NOTE: The first versions of MacOS X shipped tcsh as the default shell, then they moved to zsh, then they moved to bash as the default.
I just use Windows and have my development work in the cloud.
You're probably still vulnerable! If you use Amazon EC2, for instance, your host is likely running a Linux of some sort and if so you have bash on it which is then vulnerable. The cloud doesn't make this problem go away, it just moves it all to a single point of failure for a large portion of the Internet.
What does this vulnerability allow?
Arbitrary code execution through the use of environment variables passed to child processes.
Remember I said bash and shells in general are how we tell the computer what commands to run? OK, so this vulnerability uses that very basic functionality of the shell to execute other software that would not normally be allowed to run. That other code could be written to read passwords from your system, wipe your hard disk, or replace all your MP3s with hamster dance videos.
Because the shell is such a core tool, nearly every other tool relies on it to do some work. For example, web servers. And email programs. And so on.
Are fixes available?
Yes, patches are out and your Linux distribution has most likely already posted updates.
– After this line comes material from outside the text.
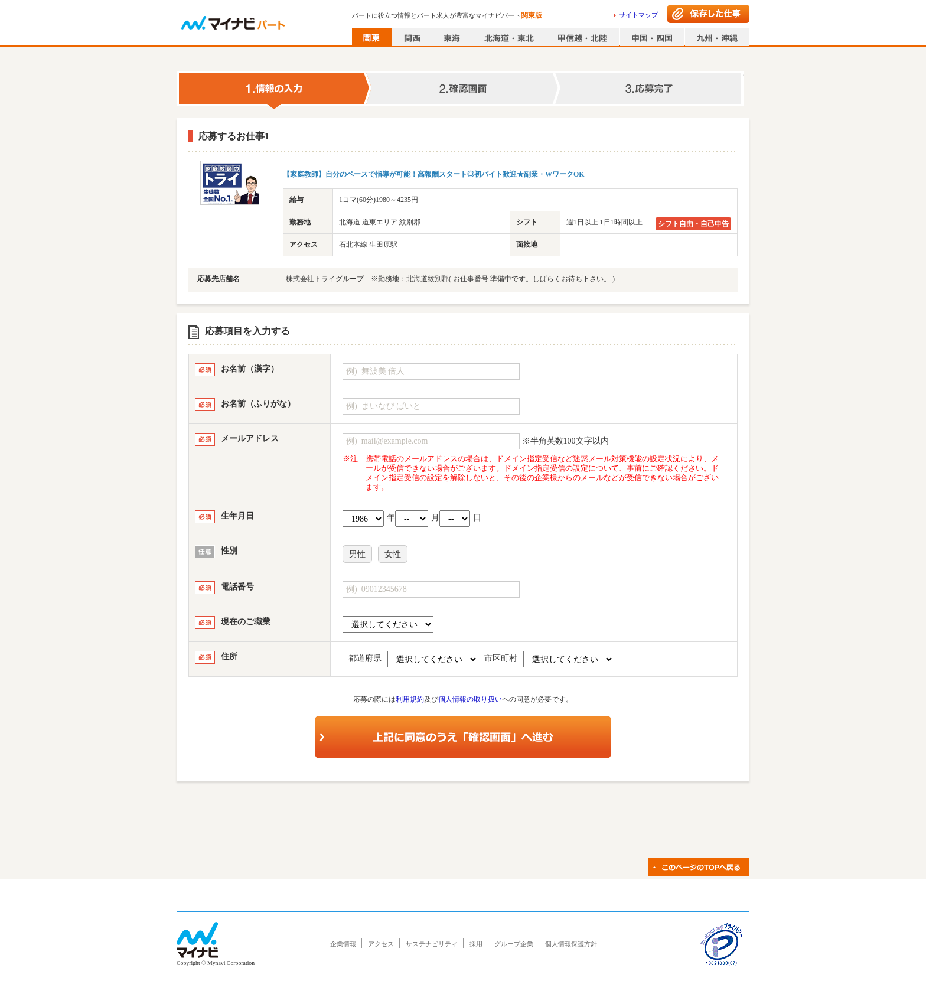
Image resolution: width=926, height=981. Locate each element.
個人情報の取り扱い (470, 699)
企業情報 (343, 943)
Where can I find more information?
Everywhere, but specifically:
SELinux is default on Fedora Linux and Red Hat Enterprise Linux. It's a very complicated and confusing security layer that many people still don't bother learning. Most disable it at the first sign of frustration. But, if you have it set to enforcing mode, you gain a little more protection from this vulnerability. See Dan Walsh's post about it: Got SELinux?
And now it's Friday in my time zone and I've updated all of the systems under my control that I care about. I do want to point out that the vulnerability does not exist in AT&T ksh93, pdksh, The Almquist Shell, or zsh. Linux systems tend to have bash installed as /bin/sh and /bin/bash. I personally like having a simple /bin/sh (like The Almquist Shell) and leaving bash either off the system or as /bin/bash. Maybe that's worth considering now.